Michael Clower’s suggestion that jump racing could be a means to attract the crowds back to races has elicited some healthy debate.
Stewart Ramsay writes in the Sporting Post Mailbag that he read the story on Michael Clower, with interest.
His thoughts on jump racing are interesting.
Michael will be interested to know that jump racing between races was introduced at Scottsville in the 1970’s.
Owing to his background in British racinG, the jump racing was an initiative of the late Fred Rickaby. He trained and prepared the horses for the events.
The experiment unfortunately failed due to lack of public interested and tote support.
The fact that there were a limited number of horses participating also probably contributed to the failure. .
Ed – some background on Fred Rickaby makes for interesting reading:
Having briefly kept a pub (The Wheatsheaf) in Peterborough, Fred – with his wife and two sons – decided to escape the post-war austerity of England. South Africa’s champion jockey, Tiger Wright, was trying his luck in England at the time, and Fred was mightily impressed with his ability.
Between them, they planned to take South Africa’s local racing scene by storm, with Fred training and Tiger riding.
Writing of South Africa in 1946, Fred penned ‘I had expected it to be different from England, but the contrast was extreme. The glorious climate and general love of life was infectious. By God! I was glad to be there.’
Fred and Tiger started from the bottom with no stables, training gallop, horse transport or nearby vet, but, as Fred commented, ‘Our enthusiasm blinded us to the impossibility of the whole thing and we battled on regardless.’ Training from a maize farm 50 kilometres east of Johannesburg, they had, after months of struggle, their first winner, Trunk Call.
Realistically, they mutually agreed that their dream was just that – a dream – and, amicably, they parted.
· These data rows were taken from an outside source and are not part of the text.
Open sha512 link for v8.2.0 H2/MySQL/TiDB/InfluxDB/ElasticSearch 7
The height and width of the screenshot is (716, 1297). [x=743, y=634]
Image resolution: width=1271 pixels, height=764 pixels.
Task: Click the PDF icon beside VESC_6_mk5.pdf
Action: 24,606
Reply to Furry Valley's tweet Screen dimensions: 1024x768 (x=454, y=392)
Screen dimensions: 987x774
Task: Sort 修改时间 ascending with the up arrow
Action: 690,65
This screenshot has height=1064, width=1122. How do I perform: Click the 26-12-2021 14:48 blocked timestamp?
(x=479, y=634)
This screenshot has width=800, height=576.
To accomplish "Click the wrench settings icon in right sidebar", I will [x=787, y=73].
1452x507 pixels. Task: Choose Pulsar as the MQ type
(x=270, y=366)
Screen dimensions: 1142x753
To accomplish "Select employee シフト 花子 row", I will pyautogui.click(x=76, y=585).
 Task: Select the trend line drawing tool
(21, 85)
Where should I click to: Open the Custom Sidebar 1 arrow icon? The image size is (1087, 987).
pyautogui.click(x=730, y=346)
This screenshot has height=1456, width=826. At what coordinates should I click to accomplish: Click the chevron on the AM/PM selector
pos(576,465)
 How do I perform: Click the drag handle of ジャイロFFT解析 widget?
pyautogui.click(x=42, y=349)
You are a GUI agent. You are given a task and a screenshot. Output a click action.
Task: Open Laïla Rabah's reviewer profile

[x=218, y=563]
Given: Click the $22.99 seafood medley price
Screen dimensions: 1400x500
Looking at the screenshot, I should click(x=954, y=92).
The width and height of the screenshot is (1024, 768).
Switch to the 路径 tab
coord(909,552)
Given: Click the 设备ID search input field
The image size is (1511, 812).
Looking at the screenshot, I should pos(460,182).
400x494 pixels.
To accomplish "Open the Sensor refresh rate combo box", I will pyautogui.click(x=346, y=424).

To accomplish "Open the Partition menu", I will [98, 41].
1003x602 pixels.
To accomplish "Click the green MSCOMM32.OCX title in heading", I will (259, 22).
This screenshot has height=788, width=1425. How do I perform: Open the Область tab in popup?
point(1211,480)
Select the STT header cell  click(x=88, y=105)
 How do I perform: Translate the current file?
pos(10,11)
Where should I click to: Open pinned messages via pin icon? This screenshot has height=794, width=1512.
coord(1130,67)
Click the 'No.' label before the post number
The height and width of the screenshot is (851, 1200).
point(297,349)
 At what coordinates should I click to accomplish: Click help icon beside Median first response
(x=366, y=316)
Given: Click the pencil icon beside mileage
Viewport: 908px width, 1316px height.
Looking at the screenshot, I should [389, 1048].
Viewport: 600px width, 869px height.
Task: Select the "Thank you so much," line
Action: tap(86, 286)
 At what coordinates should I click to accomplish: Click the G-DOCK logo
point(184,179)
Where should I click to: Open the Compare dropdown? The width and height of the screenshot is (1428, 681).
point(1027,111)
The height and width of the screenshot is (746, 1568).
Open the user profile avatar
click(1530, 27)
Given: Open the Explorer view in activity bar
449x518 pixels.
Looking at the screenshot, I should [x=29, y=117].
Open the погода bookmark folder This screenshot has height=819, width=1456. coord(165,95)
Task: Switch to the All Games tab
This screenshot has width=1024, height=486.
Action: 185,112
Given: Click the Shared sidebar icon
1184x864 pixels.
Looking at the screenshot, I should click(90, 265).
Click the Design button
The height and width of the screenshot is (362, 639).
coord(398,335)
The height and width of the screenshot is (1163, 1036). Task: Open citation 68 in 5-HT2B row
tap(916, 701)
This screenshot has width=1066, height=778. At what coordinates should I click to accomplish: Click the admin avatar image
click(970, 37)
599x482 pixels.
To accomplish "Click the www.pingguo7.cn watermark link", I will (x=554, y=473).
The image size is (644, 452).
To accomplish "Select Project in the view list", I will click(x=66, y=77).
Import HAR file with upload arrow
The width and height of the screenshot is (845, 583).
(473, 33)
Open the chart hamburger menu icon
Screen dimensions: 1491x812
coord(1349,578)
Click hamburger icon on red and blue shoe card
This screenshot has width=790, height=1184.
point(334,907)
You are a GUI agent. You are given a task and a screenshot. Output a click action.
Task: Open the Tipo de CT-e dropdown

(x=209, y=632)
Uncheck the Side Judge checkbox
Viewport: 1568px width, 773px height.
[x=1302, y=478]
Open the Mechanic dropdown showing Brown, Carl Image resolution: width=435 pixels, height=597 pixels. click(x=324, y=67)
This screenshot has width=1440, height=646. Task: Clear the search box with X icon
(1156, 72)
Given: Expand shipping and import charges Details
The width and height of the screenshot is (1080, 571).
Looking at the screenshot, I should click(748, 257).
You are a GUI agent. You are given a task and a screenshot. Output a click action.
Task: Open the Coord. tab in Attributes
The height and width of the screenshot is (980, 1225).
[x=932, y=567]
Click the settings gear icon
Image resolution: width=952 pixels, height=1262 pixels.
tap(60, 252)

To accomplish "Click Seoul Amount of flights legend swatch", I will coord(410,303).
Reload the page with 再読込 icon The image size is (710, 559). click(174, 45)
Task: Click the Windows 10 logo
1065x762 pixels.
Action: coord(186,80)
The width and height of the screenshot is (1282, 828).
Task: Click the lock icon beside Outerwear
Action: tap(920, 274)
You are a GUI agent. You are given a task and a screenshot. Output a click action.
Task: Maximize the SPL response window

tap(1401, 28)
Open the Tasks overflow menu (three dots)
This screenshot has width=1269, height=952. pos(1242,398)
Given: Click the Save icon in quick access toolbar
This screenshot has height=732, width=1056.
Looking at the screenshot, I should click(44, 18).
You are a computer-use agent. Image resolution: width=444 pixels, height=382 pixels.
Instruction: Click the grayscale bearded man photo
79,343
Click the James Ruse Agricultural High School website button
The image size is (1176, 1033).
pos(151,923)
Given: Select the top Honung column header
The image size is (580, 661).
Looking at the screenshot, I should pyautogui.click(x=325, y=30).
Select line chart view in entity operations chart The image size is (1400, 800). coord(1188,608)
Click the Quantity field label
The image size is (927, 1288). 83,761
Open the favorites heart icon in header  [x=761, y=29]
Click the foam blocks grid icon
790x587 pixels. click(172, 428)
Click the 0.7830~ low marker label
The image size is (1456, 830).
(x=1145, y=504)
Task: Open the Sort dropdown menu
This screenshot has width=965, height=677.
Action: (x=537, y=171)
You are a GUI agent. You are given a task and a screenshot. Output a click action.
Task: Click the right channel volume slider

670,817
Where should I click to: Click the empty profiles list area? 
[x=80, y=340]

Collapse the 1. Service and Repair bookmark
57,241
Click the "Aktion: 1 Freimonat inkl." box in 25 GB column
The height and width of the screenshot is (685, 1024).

Fred moved on to a smallholding near Newmarket racecourse in Alberton. After five years of limited success, he relocated to yet another Newmarket and some old stables near Greyville. Here his luck changed when the sugar baron Douglas Saunders became his principal owner.
Fred then won most of South Africa’s major races including the Natal Derby (Beau Sabreue), the Cape of Good Hope Derby (Aztec), the Cape Guineas (Savonarola), the Durban July Handicap (Jollify, Naval Escort and Sledgehammer) and the Holiday Inns Handicap (Majestic Crown). He became South Africa’s leading trainer in 1975, returning to England two years later and becoming a bloodstock adviser.
Fred also had the knack of producing first-rate jockeys: one of his stable apprentices was John Gorton, who was to win the Epsom Oaks on Sleeping Partner, and Michael Roberts who, in 1992, became Britain’s champion jockey.
In May, 2008, he paid a nostalgic visit to Market Rasen where, as a young man, he had ridden 60 winners.
Fred died aged 93 at Boston, in Lincolnshire, on 30 January 2010.